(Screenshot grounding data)
_____
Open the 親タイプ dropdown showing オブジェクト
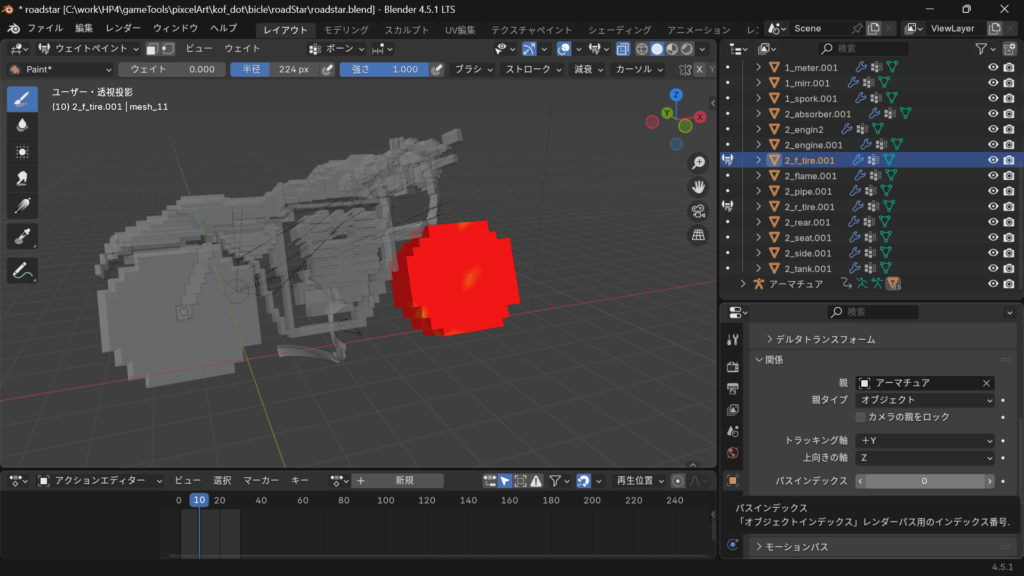Image resolution: width=1024 pixels, height=576 pixels. [x=926, y=400]
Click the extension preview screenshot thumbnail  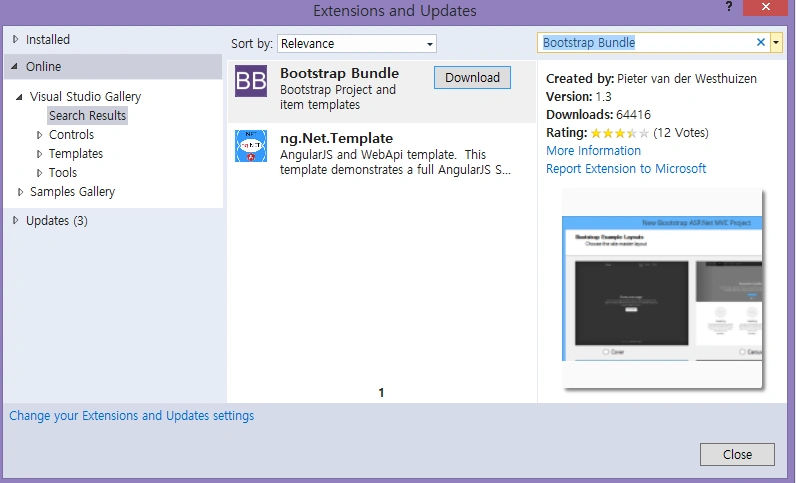(662, 288)
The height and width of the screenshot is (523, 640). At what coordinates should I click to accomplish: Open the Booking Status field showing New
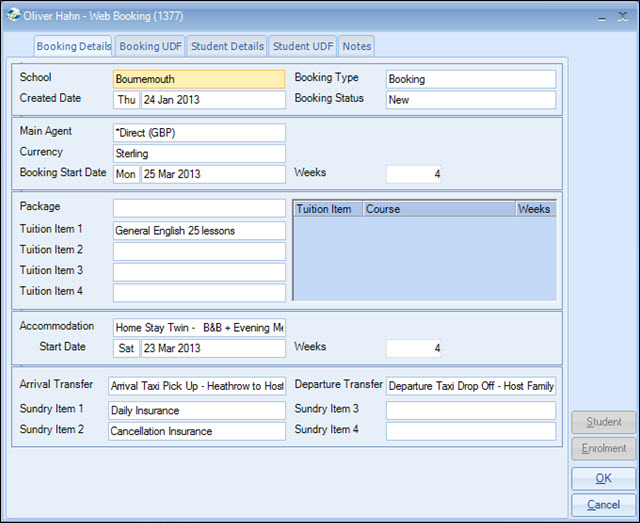click(x=470, y=100)
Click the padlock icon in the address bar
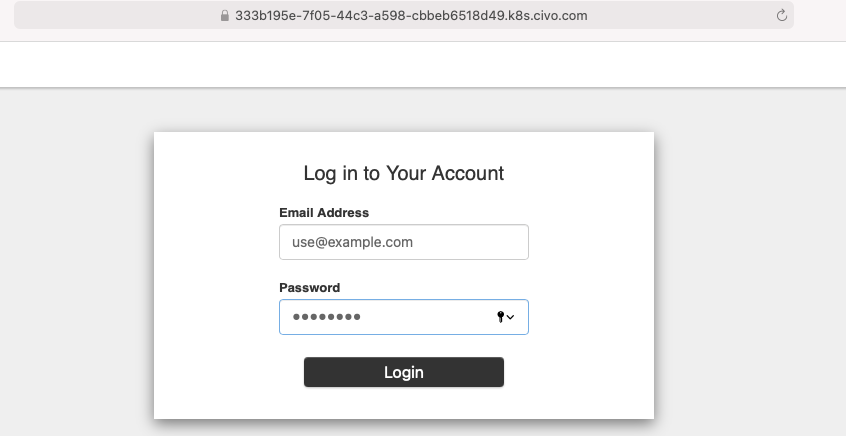This screenshot has height=436, width=846. point(225,16)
_____
### Brief
In the records above, transcribe exactly the lines from the one containing "The height and" through the last line, both included, and skip the pictures.

### Task response
The height and width of the screenshot is (523, 640). At what coordinates should I click to accomplish: Open the Booking Status field showing New
click(x=470, y=100)
Click the padlock icon in the address bar
This screenshot has height=436, width=846. point(225,16)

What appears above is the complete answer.